Direction
Reproduce the following material word for word, keeping every line unchanged.

────────────────────

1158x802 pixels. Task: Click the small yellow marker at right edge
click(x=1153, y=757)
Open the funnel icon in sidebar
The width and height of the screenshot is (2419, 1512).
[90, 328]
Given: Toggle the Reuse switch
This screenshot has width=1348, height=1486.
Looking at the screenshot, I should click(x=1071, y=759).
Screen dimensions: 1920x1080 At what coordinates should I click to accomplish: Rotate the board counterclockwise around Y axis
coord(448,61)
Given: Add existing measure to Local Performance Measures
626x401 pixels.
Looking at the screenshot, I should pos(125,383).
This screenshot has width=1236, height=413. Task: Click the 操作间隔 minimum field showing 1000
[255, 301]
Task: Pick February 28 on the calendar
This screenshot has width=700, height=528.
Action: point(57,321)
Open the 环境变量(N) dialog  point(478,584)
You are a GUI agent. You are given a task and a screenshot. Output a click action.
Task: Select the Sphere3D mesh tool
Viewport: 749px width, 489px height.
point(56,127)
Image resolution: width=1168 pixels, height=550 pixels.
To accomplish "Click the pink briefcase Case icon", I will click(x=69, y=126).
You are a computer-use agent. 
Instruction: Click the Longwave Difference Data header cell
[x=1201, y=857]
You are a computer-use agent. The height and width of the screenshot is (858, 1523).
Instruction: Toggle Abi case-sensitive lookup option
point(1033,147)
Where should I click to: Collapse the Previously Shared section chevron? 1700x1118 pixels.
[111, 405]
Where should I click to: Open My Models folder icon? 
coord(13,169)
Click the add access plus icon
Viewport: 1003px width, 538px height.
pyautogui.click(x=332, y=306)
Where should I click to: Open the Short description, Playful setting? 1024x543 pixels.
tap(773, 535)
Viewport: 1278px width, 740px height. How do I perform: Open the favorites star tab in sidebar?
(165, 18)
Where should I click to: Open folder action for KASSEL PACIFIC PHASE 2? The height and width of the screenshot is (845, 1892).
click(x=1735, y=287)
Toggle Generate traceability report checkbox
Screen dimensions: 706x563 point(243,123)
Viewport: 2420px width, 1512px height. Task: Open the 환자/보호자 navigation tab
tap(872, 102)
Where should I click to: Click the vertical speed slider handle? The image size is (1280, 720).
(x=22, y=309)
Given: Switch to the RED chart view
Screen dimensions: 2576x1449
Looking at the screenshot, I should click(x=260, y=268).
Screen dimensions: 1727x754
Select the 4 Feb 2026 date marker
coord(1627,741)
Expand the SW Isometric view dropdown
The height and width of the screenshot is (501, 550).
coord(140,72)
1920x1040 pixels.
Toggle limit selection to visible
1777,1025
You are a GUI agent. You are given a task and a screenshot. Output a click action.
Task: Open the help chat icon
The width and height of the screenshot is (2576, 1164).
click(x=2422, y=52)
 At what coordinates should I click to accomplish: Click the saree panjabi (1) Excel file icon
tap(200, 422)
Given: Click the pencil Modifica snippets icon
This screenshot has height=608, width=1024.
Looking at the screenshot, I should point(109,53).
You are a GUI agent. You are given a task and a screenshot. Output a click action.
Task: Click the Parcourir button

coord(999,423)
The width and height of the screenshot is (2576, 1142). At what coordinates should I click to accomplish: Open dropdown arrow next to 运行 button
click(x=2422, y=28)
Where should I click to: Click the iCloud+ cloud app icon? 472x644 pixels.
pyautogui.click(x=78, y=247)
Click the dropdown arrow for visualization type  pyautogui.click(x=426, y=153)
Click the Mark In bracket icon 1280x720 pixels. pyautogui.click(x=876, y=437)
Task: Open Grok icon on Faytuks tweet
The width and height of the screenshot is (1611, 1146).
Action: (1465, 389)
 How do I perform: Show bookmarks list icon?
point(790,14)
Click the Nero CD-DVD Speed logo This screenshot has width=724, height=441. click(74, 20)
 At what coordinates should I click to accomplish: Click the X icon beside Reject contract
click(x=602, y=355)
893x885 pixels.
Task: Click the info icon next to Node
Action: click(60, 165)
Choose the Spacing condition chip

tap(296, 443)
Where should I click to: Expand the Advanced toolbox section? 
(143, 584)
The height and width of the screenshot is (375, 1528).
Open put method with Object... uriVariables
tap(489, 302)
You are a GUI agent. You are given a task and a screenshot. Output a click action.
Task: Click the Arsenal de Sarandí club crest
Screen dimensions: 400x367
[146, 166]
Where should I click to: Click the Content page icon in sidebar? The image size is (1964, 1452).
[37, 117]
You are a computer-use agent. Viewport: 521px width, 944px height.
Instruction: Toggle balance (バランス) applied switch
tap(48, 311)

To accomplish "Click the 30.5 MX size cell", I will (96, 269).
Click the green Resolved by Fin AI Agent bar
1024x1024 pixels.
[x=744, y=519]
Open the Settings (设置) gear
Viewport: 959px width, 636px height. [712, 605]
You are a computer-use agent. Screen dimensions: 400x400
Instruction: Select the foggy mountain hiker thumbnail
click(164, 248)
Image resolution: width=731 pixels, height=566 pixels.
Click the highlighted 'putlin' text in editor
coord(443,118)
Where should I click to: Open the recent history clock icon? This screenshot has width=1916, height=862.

────────────────────

Expected answer
1158x802 pixels. Task: Click the small yellow marker at right edge
click(x=1153, y=757)
Open the funnel icon in sidebar
The width and height of the screenshot is (2419, 1512).
[90, 328]
Given: Toggle the Reuse switch
This screenshot has width=1348, height=1486.
Looking at the screenshot, I should click(x=1071, y=759).
Screen dimensions: 1920x1080 At what coordinates should I click to accomplish: Rotate the board counterclockwise around Y axis
coord(448,61)
Given: Add existing measure to Local Performance Measures
626x401 pixels.
Looking at the screenshot, I should pos(125,383).
This screenshot has width=1236, height=413. Task: Click the 操作间隔 minimum field showing 1000
[255, 301]
Task: Pick February 28 on the calendar
This screenshot has width=700, height=528.
Action: point(57,321)
Open the 环境变量(N) dialog  point(478,584)
You are a GUI agent. You are given a task and a screenshot. Output a click action.
Task: Select the Sphere3D mesh tool
Viewport: 749px width, 489px height.
point(56,127)
Image resolution: width=1168 pixels, height=550 pixels.
To accomplish "Click the pink briefcase Case icon", I will click(x=69, y=126).
You are a computer-use agent. 
Instruction: Click the Longwave Difference Data header cell
[x=1201, y=857]
You are a computer-use agent. The height and width of the screenshot is (858, 1523).
Instruction: Toggle Abi case-sensitive lookup option
point(1033,147)
Where should I click to: Collapse the Previously Shared section chevron? 1700x1118 pixels.
[111, 405]
Where should I click to: Open My Models folder icon? 
coord(13,169)
Click the add access plus icon
Viewport: 1003px width, 538px height.
pyautogui.click(x=332, y=306)
Where should I click to: Open the Short description, Playful setting? 1024x543 pixels.
tap(773, 535)
Viewport: 1278px width, 740px height. How do I perform: Open the favorites star tab in sidebar?
(165, 18)
Where should I click to: Open folder action for KASSEL PACIFIC PHASE 2? The height and width of the screenshot is (845, 1892).
click(x=1735, y=287)
Toggle Generate traceability report checkbox
Screen dimensions: 706x563 point(243,123)
Viewport: 2420px width, 1512px height. Task: Open the 환자/보호자 navigation tab
tap(872, 102)
Where should I click to: Click the vertical speed slider handle? The image size is (1280, 720).
(x=22, y=309)
Given: Switch to the RED chart view
Screen dimensions: 2576x1449
Looking at the screenshot, I should click(x=260, y=268).
Screen dimensions: 1727x754
Select the 4 Feb 2026 date marker
coord(1627,741)
Expand the SW Isometric view dropdown
The height and width of the screenshot is (501, 550).
coord(140,72)
1920x1040 pixels.
Toggle limit selection to visible
1777,1025
You are a GUI agent. You are given a task and a screenshot. Output a click action.
Task: Open the help chat icon
The width and height of the screenshot is (2576, 1164).
click(x=2422, y=52)
 At what coordinates should I click to accomplish: Click the saree panjabi (1) Excel file icon
tap(200, 422)
Given: Click the pencil Modifica snippets icon
This screenshot has height=608, width=1024.
Looking at the screenshot, I should point(109,53).
You are a GUI agent. You are given a task and a screenshot. Output a click action.
Task: Click the Parcourir button

coord(999,423)
The width and height of the screenshot is (2576, 1142). At what coordinates should I click to accomplish: Open dropdown arrow next to 运行 button
click(x=2422, y=28)
Where should I click to: Click the iCloud+ cloud app icon? 472x644 pixels.
pyautogui.click(x=78, y=247)
Click the dropdown arrow for visualization type  pyautogui.click(x=426, y=153)
Click the Mark In bracket icon 1280x720 pixels. pyautogui.click(x=876, y=437)
Task: Open Grok icon on Faytuks tweet
The width and height of the screenshot is (1611, 1146).
Action: (1465, 389)
 How do I perform: Show bookmarks list icon?
point(790,14)
Click the Nero CD-DVD Speed logo This screenshot has width=724, height=441. click(74, 20)
 At what coordinates should I click to accomplish: Click the X icon beside Reject contract
click(x=602, y=355)
893x885 pixels.
Task: Click the info icon next to Node
Action: click(60, 165)
Choose the Spacing condition chip

tap(296, 443)
Where should I click to: Expand the Advanced toolbox section? 
(143, 584)
The height and width of the screenshot is (375, 1528).
Open put method with Object... uriVariables
tap(489, 302)
You are a GUI agent. You are given a task and a screenshot. Output a click action.
Task: Click the Arsenal de Sarandí club crest
Screen dimensions: 400x367
[146, 166]
Where should I click to: Click the Content page icon in sidebar? The image size is (1964, 1452).
[37, 117]
You are a computer-use agent. Viewport: 521px width, 944px height.
Instruction: Toggle balance (バランス) applied switch
tap(48, 311)

To accomplish "Click the 30.5 MX size cell", I will (96, 269).
Click the green Resolved by Fin AI Agent bar
1024x1024 pixels.
[x=744, y=519]
Open the Settings (设置) gear
Viewport: 959px width, 636px height. [712, 605]
You are a computer-use agent. Screen dimensions: 400x400
Instruction: Select the foggy mountain hiker thumbnail
click(164, 248)
Image resolution: width=731 pixels, height=566 pixels.
Click the highlighted 'putlin' text in editor
coord(443,118)
Where should I click to: Open the recent history clock icon? This screenshot has width=1916, height=862.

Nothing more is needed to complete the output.